Medizin und Rückenschmerzen
Auf den folgenden Seiten wird auf die klassischen, sogenannten schulmedizinischen Aspekte bei chronischen Rückenschmerzen eingegangen. Es werden unter anderem folgende Themen behandelt:
Abklärung von Rückenschmerzen
Behandlung von chronischen Rückenschmerzen
Medikamente bei chronischen Rückenschmerzen
Operationen bei chronischen Rückenschmerzen
Die Untersuchung bei Rückenschmerzen
Bei der Enstehung von chronischen Rückenschmerzen werden zwei Arten von Rückenschmerzen unterschieden. Zum einen der sogenannte spezifische Rückenschmerz bei dem eine fassbare Ursache erkenntlich ist, zum anderen der sogenannte unspezifische Rückenschmerz, der sich nicht aus körperlichen Veränderungen heraus erklären lässt. Die klassischen schulmedizinischen Behandlungsstrategien gegen chronische Rückenschmerzen konzentrieren sich einerseits auf die Bekämpfung des Schmerzgeschehens, andererseits auf eventuell fassbare Veränderungen wie z.B. Bandscheibenvorfälle.
Der spezifische Rückenschmerz ist durch eine körperlich fassbare Veränderung bedingt.

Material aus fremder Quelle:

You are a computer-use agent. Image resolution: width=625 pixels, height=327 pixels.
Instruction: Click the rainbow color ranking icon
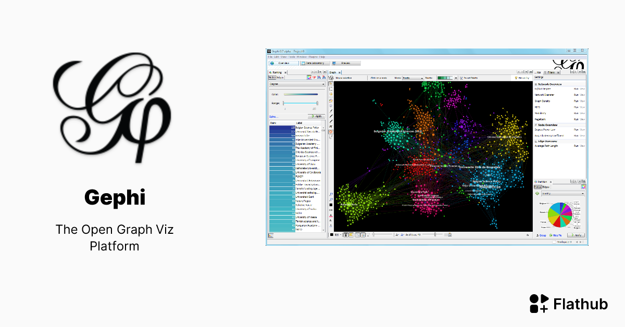309,78

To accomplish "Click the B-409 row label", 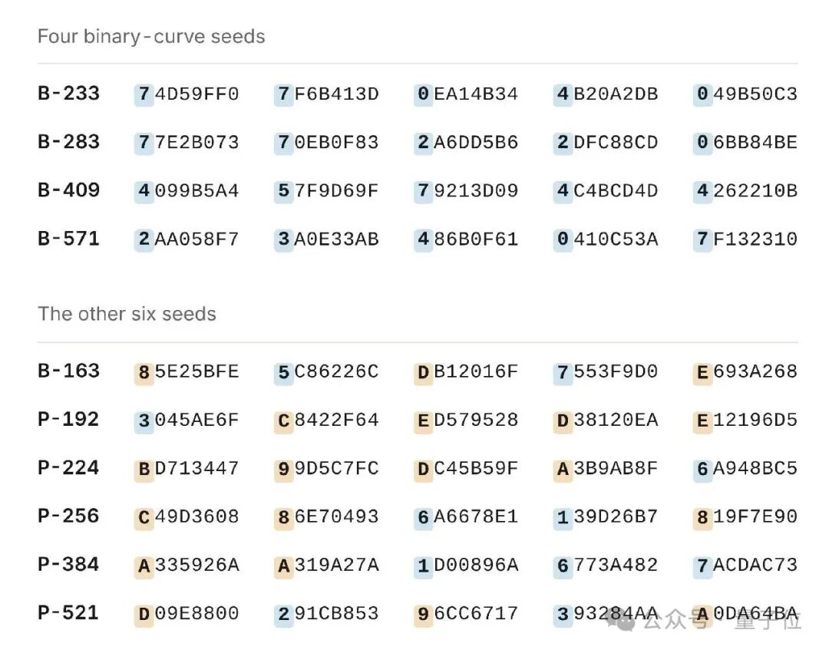I will 69,190.
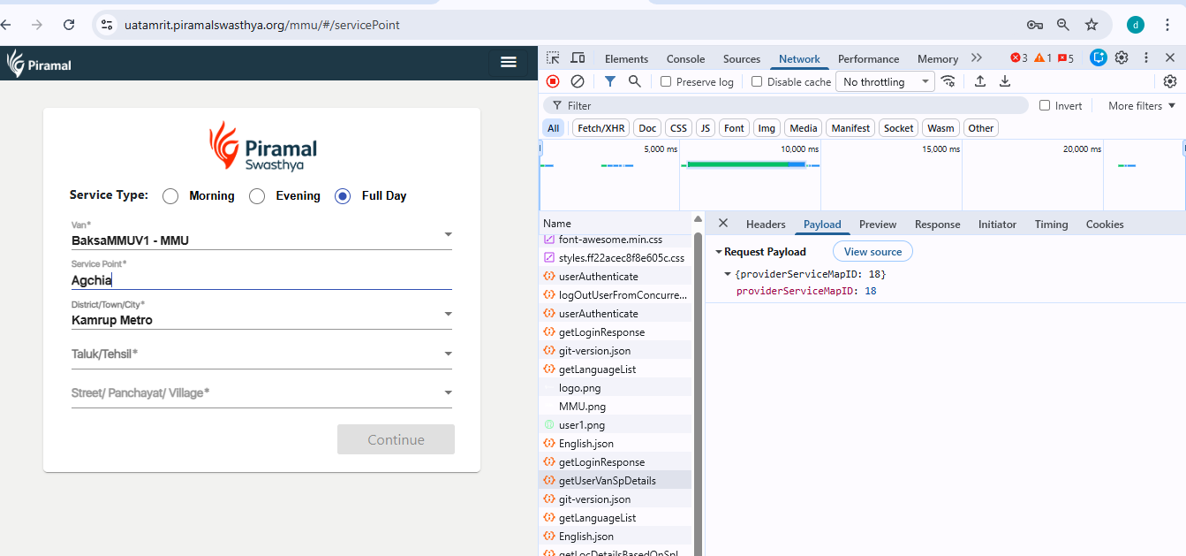The image size is (1186, 556).
Task: Enable the Preserve log checkbox
Action: (667, 82)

Beispiele dafür sind immunologische Erkrankungen des rheumatischen Formenkreises wie beispielsweise die rheumatoide Arthritis, entzündlich-immunologische Erkrankungen wie die Borreliose, oder auch Tumorerkrankungen. Auf die Problematik des Bandscheibenvorfalls bei Rückenschmerzen habe ich auf den einführenden Seiten hingewiesen. Der spezifische Rückenschmerz ist aber weitaus die seltenere Ursache, viel häufiger sind die sogenannten unspezifischen Rückenschmerzen, bei denen man keine fassbare körperliche Veränderung feststellen kann.

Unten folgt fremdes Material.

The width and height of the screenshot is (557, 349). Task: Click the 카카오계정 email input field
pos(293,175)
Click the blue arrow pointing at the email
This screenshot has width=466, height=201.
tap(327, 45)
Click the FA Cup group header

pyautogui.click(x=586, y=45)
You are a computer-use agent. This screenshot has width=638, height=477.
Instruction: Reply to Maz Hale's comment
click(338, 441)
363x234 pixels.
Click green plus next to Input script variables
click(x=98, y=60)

Die Abklärung ob es sich bei Rückenschmerzen um die spezifische oder unspezifische Form des Schmerzes handelt ist Sache des Arztes, weshalb Sie bei Rückenschmerzen Ihren Arzt konsultieren sollten. Ihr Arzt wird bei der Untersuchung das Augenmerk auf die Feststellung von spezifischen Ursachen legen. Im Folgenden soll kurz der Ablauf der medizinischen Untersuchung dargestellt werden.
Zu Beginn steht die Befragung. Dabei steht die Charakteristik des Schmerzes im Mittelpunkt. Folgende Symptome geben beispielsweise Hinweise, dass es sich bei dem Rückenschmerz eher um einen spezifischen Rückenschmerz handelt.
- Die Rückenschmerzen sind unabhängig von gewissen Bewegungen oder Haltungen.
- Sie haben primär nur Nachts Rückenschmerzen.
- Sie haben konstante Beinschmerzen mit Ausfallserscheinungen (z.B. starke einseitige Muskelschwäche oder Taubheit im Bein mit konstanten Beinschmerzen).
- Die Schmerzen sind im Bein viel stärker als im Rücken.
- Sie haben Rückenschmerzen mit plötzlichem Kontrollverlust der Blasen- oder Darmfunktion.
- Sie haben Rückenschmerzen in Verbindung mit Fieber.
- Sie haben Rückenschmerzen in Verbindung mit Unwohlsein und allgemein reduziertem Gesundheitszustand (schlapp, müde), speziell bei vorausgegangener Operation wegen einer Tumorerkrankung.
- Akut auftretende Rückenschmerzen nach einem Unfall (z.B. Sturz).
Die Schmerzen wandern, das heisst der Schmerz ist zeitweilig an einem Ort (z.B. Rücken), dann wieder in den Beinen oder Armen und nicht genau zu beschreiben.
Ein zweiter wichtiger Aspekt ist, ob eine Lähmung oder eine Gefühlsstörung im Bein vorliegt. Diese Frage ergibt einen Hinweis ob ein Bandscheibenvorfall vorliegt der auf einen Nerv drückt. Zu diesem Zweck müssen Sie meist auf dem Zehenballen oder den Fersen stehen.
Die weiteren Untersuchungen hängen von den oben erhobenen Befunden ab. Wird ein Bandscheibenvorfall vermutet wird meist eine sogenannte Kernspintomographie durchgeführt, die einen Aufschluss darüber gibt, ob durch einen Bandscheibenvorfall ein Nerv abgedrückt wird.Röntgenuntersuchungen sind nur in seltenen Fällen und bei speziellen Fragestellungen nötig, ebenso Blutuntersuchungen.